До июня 1942 года Клочков в составе своего корпуса сражался в тактическом окружении на реке Угре. В ходе почти 4-месячных ожесточённых боёв в тылу врага, десантники, кавалеристы, партизаны и красноармейцы приковали к себе большие силы группы армий «Центр» вермахта. В июне 1942 года, когда положение окружённых стало критическим, командование разрешило войскам совершить прорыв на свою территорию, и Клочков с товарищами в результате непрерывных боёв вышли в расположение войск нашей 10-й армии.

3 августа 1942 года 4 воздушно-десантный корпус был реорганизован в 38-ю гвардейскую стрелковую дивизию. Клочков стал бойцом 115-го гвардейского стрелкового полка. Дивизия сразу же была направлена на Сталинградский фронт, где, войдя в состав 1-й гвардейской армии, сходу вступила в бой в районе станицы Сиротинская. До конца августа Клочков сражался в малой излучине Дона.

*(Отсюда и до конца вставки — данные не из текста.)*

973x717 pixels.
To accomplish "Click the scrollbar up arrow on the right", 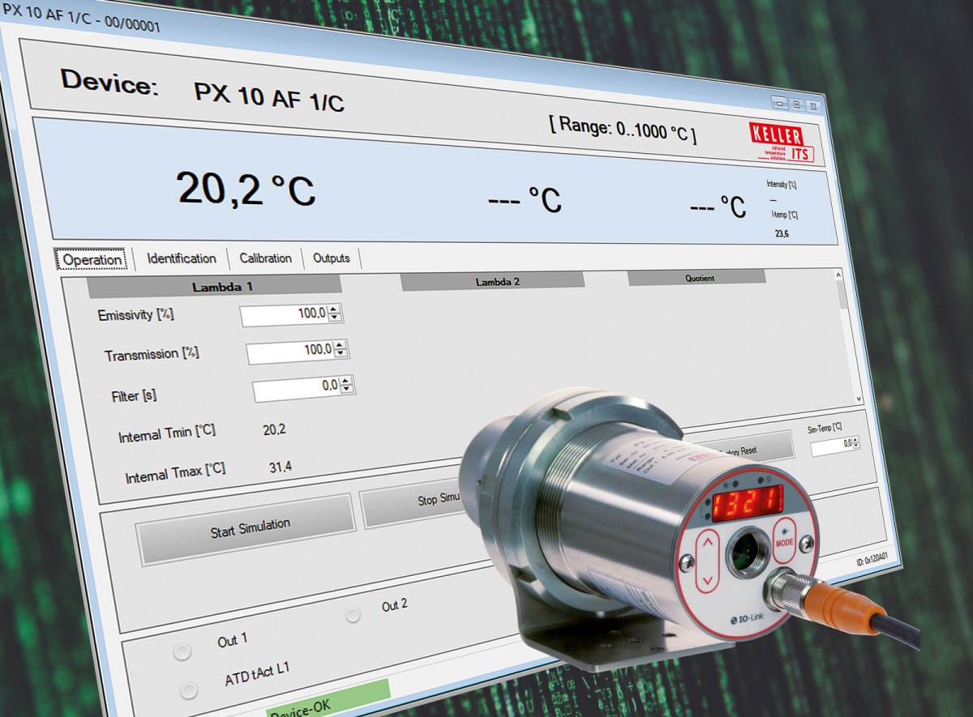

Затем вместе с дивизией он совершил марш в район станций Котлубань и Самофаловка. Здесь, войдя в состав 66-й армии, 38-я гвардейская дивизия, в которой старший сержант Клочков был заместителем командира взвода, до ноября 1942 года своими активными действиями помогала защитникам Сталинграда. Здесь Клочков получил свою первую боевую награду - медаль «За отвагу».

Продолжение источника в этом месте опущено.